Posiblemente, esa porción de vía de alta velocidad no sea de mucha utilidad hasta que Francia se decida a empujar la construcción de los tramos que faltan para que se pueda hablar de verdadera efectividad del AVE de Madrid a París por el nordeste español. La cosa viene de lejos , lo que no empece que las autoridades españolas a sus distintos niveles sigan haciendo caso omiso de lo que se advierte desde hace tiempo por las organizaciones ecologistas y sociales.

A pesar de las ya antiguas advertencias de los grupos ecologistas de que las conexiones ferroviarias del carísimo AVE hubieran costado un tercio de los euros invertidos y tendría más utilidad social si se hubiera optado por la velocidad alta y no por la Alta Velocidad, parece que ahora se cae en la cuenta del asunto.

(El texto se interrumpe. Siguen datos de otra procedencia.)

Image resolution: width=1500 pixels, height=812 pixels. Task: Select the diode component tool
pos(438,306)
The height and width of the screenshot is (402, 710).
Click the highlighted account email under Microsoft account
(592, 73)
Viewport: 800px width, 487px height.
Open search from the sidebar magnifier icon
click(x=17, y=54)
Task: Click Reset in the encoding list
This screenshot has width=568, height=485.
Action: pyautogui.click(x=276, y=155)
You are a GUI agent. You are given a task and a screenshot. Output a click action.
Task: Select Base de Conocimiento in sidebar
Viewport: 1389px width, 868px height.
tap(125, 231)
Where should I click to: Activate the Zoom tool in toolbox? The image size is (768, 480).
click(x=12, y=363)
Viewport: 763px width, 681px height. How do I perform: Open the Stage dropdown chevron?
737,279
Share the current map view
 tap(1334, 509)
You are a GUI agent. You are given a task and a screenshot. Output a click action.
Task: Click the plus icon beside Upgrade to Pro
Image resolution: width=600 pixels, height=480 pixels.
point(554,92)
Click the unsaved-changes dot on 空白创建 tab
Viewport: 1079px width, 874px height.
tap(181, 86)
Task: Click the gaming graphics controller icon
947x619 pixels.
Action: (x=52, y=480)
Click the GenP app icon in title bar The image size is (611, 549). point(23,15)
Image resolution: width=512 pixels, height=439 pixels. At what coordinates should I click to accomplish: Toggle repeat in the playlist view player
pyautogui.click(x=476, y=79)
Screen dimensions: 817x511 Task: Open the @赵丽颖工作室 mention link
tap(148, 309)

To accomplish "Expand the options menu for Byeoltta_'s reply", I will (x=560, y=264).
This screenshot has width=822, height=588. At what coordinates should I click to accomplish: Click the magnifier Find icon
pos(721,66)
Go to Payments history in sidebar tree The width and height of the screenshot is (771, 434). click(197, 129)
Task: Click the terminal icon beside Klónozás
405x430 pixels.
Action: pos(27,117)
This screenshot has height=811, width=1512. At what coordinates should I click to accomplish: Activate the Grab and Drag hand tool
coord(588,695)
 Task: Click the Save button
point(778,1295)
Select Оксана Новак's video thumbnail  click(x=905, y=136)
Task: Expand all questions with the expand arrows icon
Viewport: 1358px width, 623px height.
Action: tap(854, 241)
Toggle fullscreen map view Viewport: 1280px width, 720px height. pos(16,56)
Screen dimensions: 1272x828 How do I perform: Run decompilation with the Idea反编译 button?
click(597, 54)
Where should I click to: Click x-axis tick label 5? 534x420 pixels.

Esperanza Aguirre, el miércoles, día 16, durante la conferencia que pronunció en Murcia. / Juan Francisco Moreno (Efe)

Queda además y ahora bien claro, gracias al informe reciente de Equo, que sí hay alternativas también en esto como en otras cuestiones que han provocado la crisis sistémica que nos azota y de la que parece que vamos a tardar años en salir. Mientras, personajes que se hacen llamar liberales, pero que cuadran mejor en el sector neocon del pensamiento reaccionario, tipo Esperanza Aguirre, siguen arrimando el ascua a la raspa de su sardina, puesto que hace ya tiempo que la molla desapareció y no queda otra cosa que esqueleto.

La lideresa aprovechó su primera comparecencia pública como cazatalentos fuera de Madrid, el miércoles en el foro católico “Nueva Murcia", para manipular a su gusto y manera ideas críticas como la famosa The party is over, para llegar a la conclusión de que estamos ante “el fin de un modelo de organización social”, como si la cólera de Dios estuviera a punto de desatarse sobre nuestras cabezas antes de que entremos en Eldorado postcapitalista.

Efectivamente puede parecer así, pero la alternativa neocon que proponen Aguirre, toda vestida de verde, y los suyos, incluyendo la de las guerras sociales preventivas –el euro por receta “es una medida disuasoria” y “una cuestión filosófica”, dijo entre otras no menos notables boutades que hicieron la delicia de su entregado público– no son exactamente las que se proponen desde otros sectores en los que queda enmarcada la propuesta de Equo.

El coportavoz de ese partido, Juan López de Uralde, sostuvo el jueves en Madrid que “con lo que se ha dado a la banca se podrían crear un millón de empleos”. Verdes, sobre todo, pues de eso se trata el informe presentado el viernes por ese partido. Los puntos básicos de la propuesta de Equo son sencillos de enunciar: Aplicar una legislación ambiental más ambiciosa; desarrollar programas y políticas sectoriales específicas; poner en marcha políticas de empleo basadas en la formación y capacitación para nuevas oportunidades de empleo verde; impulsar el desarrollo empresarial sostenible especialmente referido a las pymes y fomentar la economía social y solidaria en sectores sociales y empresariales verdes.

Lo que Equo propone viene a ser que el Estado recupere su papel como planificador de la nueva economía. Justo lo contrario de lo que la neocon Aguirre y sus adláteres propugnan, que sería ni más ni menos que nos olvidemos del Estado y el laissez faire más extremo siga reinando.

Hay que precisar que no son estrictamente novedosas ni exclusivas las propuestas de Equo, pues en su informe se recogen algunas que ya vienen siendo enunciadas por el movimiento ecologista en general y por otros partidos de izquierda, pero sí son la última sistematización de esas líneas de pensamiento puestas al día para servir de alternativa a los modelos de crecimiento que proponen, como Aguirre, una salida de la crisis sistémica por la misma vía, ferroviaria o no, por la que entramos hace ya cinco años cumplidos.